Spent a couple days hanging with the incomparable Dr. OZMG. Not nearly enough, but I'll survive. Meanwhile, the inbox continues to fill up with other, less important items that still require my attention. Let the good times roll...
New from Hu: This was a surprise to me, but Orion Propulsion (run by my friend Tim Pickens) has been bought by Dynetics (a company that now employs two former customers of mine, former Marshall Space Flight Center Director Dave King and former Ares Projects Manager Steve Cook. Huntsville and the space business really are a small world.
If you scroll down on this page, the YouTube video on this page is kinda fun. Fighter jocks doing what they do best--showing off in their pretty airplanes.
Here's a picture of the Boeing 787 Dreamliner's first flight, which has been delayed a bit due to technical issues. The 787 isn't that far different from other commercial airliners you'll see, but its fuselage has more composites than any previous model, making the plane 20% lighter that it would be if it were made of metal. Cool concept, but I'll be interested to see what the long-term effects of pressurizing and repressurizing an all-composite airframe are. Unlike metal, apparently composites are harder to check for fatigue. This bears watching, especially with an airliner that is being built across multiple sites worldwide.
NASA has a new website that allows teenagers to have access to mission data for school papers and so forth. Pretty cool!

__SUPPLIED INFORMATION__
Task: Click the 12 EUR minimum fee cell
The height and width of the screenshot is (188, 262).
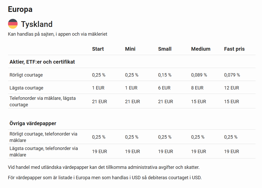Action: point(231,88)
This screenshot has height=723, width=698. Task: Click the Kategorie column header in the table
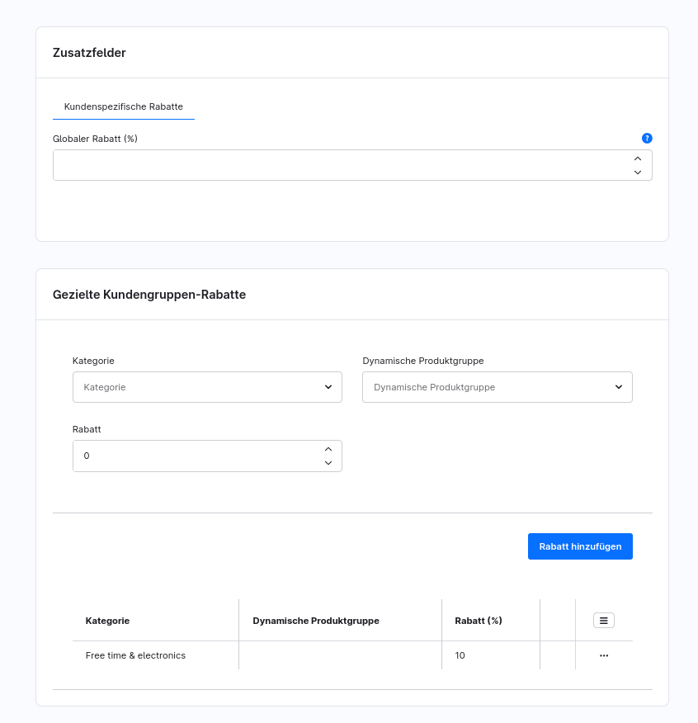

__DESCRIPTION OF THE TASK__
Echo the blog post passage from "Spent a couple" up to and including "good times roll..." word for word.

__REPLY TO THE TASK__
Spent a couple days hanging with the incomparable Dr. OZMG. Not nearly enough, but I'll survive. Meanwhile, the inbox continues to fill up with other, less important items that still require my attention. Let the good times roll...